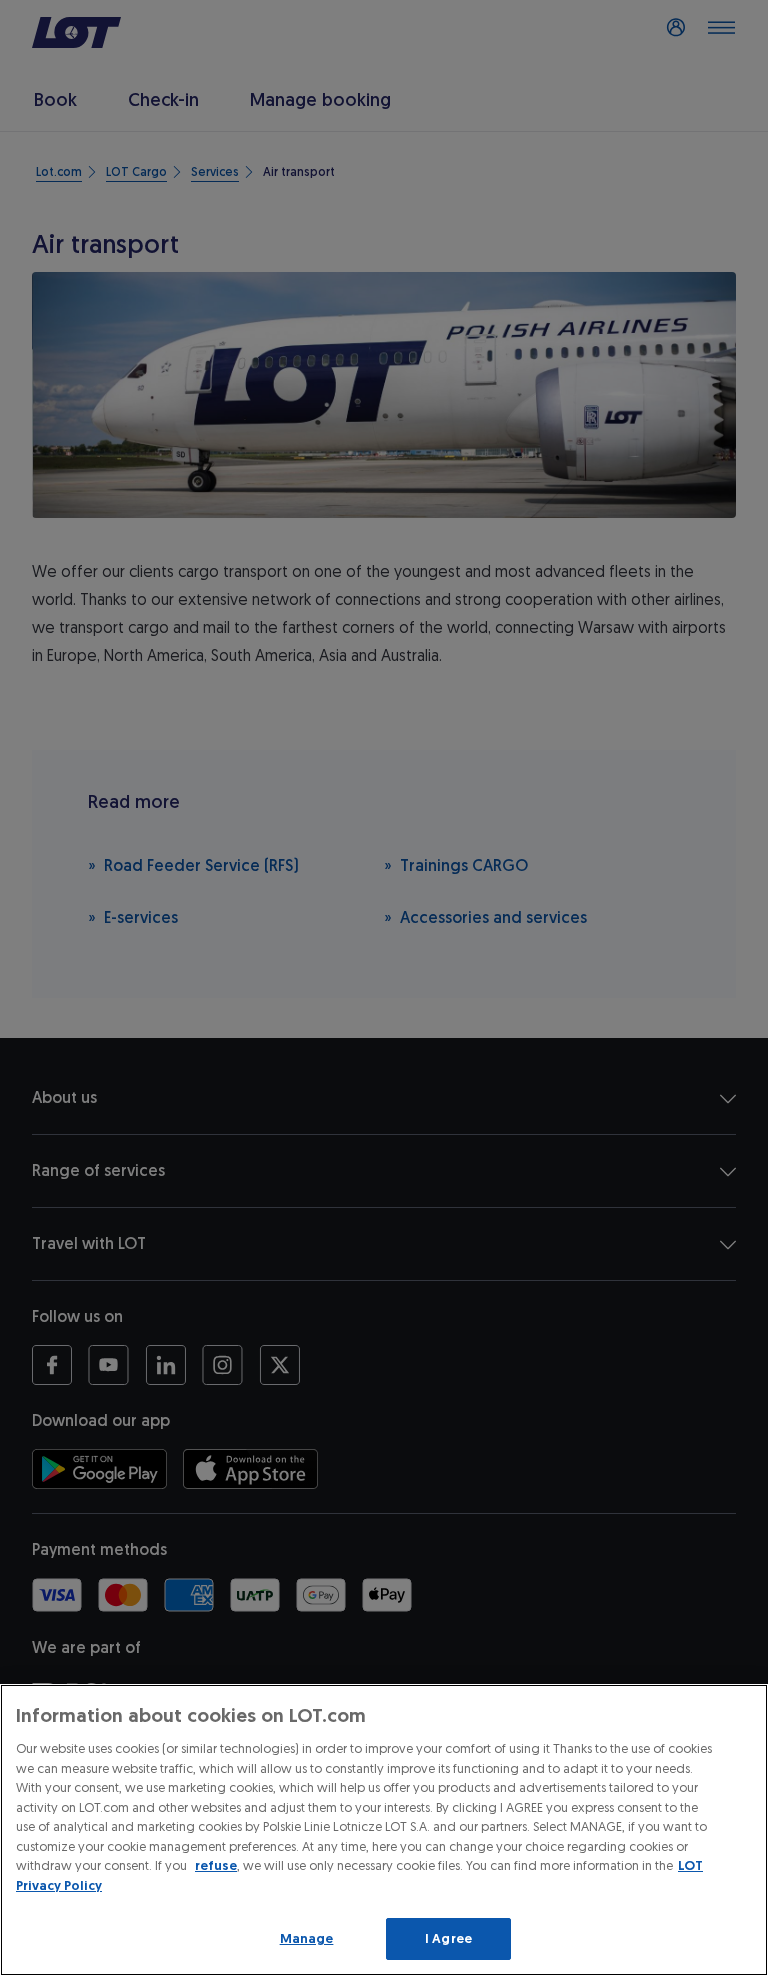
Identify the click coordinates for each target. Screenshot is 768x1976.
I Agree (448, 1938)
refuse (216, 1865)
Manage (307, 1938)
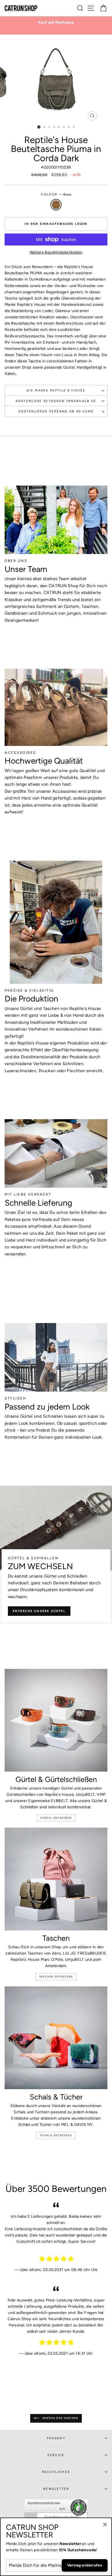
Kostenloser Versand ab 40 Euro (56, 411)
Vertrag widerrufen (84, 2565)
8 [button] (74, 127)
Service (55, 2455)
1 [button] (39, 127)
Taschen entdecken (56, 1976)
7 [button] (69, 127)
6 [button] (64, 127)
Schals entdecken (56, 2135)
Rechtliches (56, 2472)
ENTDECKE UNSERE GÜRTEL (39, 1611)
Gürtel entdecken (56, 1817)
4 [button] (54, 127)
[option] (56, 22)
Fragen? (56, 2438)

---+---

_Work instruction_
What is needed is an exact transcription of the lines from the one containing "refuse (216, 1865)" through the last line of the records above, both included, with no pictures.

_Completed task_
refuse (216, 1865)
Manage (307, 1938)
Kostenloser Versand ab 40 Euro (56, 411)
Vertrag widerrufen (84, 2565)
8 [button] (74, 127)
Service (55, 2455)
1 [button] (39, 127)
Taschen entdecken (56, 1976)
7 [button] (69, 127)
6 [button] (64, 127)
Schals entdecken (56, 2135)
Rechtliches (56, 2472)
ENTDECKE UNSERE GÜRTEL (39, 1611)
Gürtel entdecken (56, 1817)
4 [button] (54, 127)
[option] (56, 22)
Fragen? (56, 2438)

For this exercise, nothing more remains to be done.